Apply for Scratchpay first: Since it uses a soft credit pull, applying doesn’t cost you anything in terms of credit score impact. Visit scratchpay.com, enter the treatment amount, and complete the application (takes ~2 minutes).
Review all offers: Scratchpay may show multiple plan options. Compare the 0% plan (short term, higher monthly payment) versus APR-based plans (longer term, lower monthly payment but with interest).
Calculate total cost: Multiply monthly payment by number of months to see total repayment. Compare to the 0% plan’s total (which equals the original amount borrowed).
If applying to CareCredit: Accept the hard credit pull, apply at carecredit.com, and if approved, commit to paying the full balance before the promotional period ends. Calculate the exact monthly payment needed: balance ÷ number of months = required monthly payment.
Set up autopay: Both Scratchpay and CareCredit allow autopay.

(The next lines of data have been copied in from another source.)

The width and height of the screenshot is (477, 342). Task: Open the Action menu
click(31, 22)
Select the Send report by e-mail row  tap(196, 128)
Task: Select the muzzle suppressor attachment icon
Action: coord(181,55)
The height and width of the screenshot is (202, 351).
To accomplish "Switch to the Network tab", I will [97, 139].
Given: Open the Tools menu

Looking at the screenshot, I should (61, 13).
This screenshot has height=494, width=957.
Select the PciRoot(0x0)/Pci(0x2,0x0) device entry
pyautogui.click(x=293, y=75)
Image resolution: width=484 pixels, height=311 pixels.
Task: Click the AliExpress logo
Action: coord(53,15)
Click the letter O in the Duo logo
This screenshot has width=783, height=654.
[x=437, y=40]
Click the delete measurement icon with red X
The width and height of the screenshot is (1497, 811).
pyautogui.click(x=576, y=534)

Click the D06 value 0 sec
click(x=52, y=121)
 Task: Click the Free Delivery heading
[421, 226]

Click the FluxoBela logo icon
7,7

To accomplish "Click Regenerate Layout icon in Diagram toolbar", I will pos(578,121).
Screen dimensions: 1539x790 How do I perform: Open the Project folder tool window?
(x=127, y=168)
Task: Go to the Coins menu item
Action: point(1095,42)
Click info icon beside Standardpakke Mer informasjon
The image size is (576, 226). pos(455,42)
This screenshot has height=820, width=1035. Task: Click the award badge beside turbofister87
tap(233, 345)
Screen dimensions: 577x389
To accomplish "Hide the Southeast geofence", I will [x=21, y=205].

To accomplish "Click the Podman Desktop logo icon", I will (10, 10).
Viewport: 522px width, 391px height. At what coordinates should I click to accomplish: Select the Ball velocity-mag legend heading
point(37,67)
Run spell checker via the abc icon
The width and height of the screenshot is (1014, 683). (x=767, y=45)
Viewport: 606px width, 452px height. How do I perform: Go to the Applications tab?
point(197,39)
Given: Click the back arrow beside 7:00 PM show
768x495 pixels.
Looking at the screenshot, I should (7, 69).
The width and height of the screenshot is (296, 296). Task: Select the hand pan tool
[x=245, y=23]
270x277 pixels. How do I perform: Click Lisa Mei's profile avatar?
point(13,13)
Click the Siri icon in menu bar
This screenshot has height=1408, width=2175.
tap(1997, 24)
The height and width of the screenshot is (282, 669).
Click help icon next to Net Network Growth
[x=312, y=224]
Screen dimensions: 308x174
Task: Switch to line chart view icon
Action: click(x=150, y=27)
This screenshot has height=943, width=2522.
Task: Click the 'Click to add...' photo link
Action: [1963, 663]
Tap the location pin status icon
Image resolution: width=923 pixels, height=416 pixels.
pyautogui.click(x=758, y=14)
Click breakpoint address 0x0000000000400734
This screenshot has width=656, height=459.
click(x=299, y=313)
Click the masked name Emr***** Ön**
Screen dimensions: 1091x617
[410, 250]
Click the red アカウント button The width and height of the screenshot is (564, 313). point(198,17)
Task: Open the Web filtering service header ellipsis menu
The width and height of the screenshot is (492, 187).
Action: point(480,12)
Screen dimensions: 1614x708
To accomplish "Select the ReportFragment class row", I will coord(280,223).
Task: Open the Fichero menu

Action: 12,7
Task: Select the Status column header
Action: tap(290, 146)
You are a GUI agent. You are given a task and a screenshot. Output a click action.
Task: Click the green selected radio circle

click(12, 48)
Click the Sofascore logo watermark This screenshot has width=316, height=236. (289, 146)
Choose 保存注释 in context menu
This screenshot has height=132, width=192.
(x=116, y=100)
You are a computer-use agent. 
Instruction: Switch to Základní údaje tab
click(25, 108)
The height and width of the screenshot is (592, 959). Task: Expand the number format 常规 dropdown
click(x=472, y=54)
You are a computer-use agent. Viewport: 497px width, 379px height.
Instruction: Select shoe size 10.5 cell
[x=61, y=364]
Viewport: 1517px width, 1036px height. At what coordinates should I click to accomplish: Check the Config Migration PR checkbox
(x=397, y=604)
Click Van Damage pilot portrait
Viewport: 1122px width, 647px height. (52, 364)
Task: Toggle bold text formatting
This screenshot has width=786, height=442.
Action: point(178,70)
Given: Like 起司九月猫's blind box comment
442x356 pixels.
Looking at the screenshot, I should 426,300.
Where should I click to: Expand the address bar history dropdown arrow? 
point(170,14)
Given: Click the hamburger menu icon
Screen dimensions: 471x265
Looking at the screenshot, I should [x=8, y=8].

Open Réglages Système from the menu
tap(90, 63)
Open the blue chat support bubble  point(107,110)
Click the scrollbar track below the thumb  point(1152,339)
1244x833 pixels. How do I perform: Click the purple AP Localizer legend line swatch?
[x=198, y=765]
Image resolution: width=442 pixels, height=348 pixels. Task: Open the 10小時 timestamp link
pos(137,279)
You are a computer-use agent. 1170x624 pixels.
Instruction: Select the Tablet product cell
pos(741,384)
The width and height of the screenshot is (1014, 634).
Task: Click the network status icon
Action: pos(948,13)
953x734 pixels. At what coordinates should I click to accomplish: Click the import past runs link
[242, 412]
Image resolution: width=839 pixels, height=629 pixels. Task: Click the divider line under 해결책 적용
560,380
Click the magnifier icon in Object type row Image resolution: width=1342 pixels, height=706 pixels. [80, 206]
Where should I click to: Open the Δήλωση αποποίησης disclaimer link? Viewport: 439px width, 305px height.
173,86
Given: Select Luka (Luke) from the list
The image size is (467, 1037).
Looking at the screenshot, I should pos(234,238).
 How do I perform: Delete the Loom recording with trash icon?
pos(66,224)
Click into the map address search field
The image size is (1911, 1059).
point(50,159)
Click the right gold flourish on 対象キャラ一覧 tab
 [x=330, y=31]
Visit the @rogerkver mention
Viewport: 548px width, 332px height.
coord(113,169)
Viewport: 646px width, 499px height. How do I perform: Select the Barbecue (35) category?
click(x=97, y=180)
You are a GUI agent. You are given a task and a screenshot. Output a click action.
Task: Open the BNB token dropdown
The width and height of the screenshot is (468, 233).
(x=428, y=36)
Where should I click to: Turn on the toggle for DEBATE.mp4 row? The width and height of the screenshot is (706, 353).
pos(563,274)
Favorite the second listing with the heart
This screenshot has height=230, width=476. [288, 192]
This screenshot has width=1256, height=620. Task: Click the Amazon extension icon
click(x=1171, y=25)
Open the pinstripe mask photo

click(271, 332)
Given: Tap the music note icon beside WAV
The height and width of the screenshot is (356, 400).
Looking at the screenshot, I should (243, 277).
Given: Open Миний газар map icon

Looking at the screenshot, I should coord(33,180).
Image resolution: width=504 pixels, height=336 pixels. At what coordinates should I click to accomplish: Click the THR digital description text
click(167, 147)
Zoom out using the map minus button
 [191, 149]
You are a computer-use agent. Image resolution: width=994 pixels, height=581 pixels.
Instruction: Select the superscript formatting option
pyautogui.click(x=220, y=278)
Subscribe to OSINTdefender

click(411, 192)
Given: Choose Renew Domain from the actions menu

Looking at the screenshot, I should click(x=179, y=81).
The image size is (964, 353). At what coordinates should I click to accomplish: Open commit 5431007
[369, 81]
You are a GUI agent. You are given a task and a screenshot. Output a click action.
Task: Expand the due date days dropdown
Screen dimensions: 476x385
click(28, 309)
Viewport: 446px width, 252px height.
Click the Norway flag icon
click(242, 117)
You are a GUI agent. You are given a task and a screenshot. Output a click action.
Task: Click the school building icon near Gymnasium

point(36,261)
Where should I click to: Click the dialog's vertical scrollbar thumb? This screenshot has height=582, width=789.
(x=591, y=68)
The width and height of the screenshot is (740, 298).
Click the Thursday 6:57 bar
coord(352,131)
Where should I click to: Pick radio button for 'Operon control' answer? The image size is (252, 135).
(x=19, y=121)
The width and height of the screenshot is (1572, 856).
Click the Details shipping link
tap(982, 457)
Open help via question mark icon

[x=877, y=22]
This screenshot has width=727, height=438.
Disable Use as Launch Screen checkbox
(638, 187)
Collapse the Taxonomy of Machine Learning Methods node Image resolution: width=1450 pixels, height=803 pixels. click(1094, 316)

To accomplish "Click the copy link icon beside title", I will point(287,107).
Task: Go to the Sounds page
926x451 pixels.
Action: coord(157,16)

Setting this up eliminates missed payments and protects against accidentally triggering penalty interest.
Compare to personal loan alternatives: For amounts over $5,000 or longer terms, check a credit union or LightStream for personal loan rates. Credit union personal loans often come in at 8–13% APR — significantly cheaper than high APR financing for large dental bills.
Apply to Scratchpay before your dental appointment. You don’t need to have the treatment yet — knowing your approved amount in advance lets you have a clear conversation with your dentist about what you can afford and helps you get started on treatment faster without awkward checkout conversations.
Bottom Line
For most dental patients needing financing, Scratchpay’s true 0% interest model is more transparent and consumer-friendly than CareCredit’s deferred-interest approach. If your dental office accepts Scratchpay, apply there first — a soft credit pull gives you an offer with no commitment and no credit score impact. If only CareCredit is available, use it strategically by paying the full balance well before the promotional period ends. For very large amounts (implants, full arch restoration over $10,000), compare personal loan rates from credit unions before committing to either dental financing platform.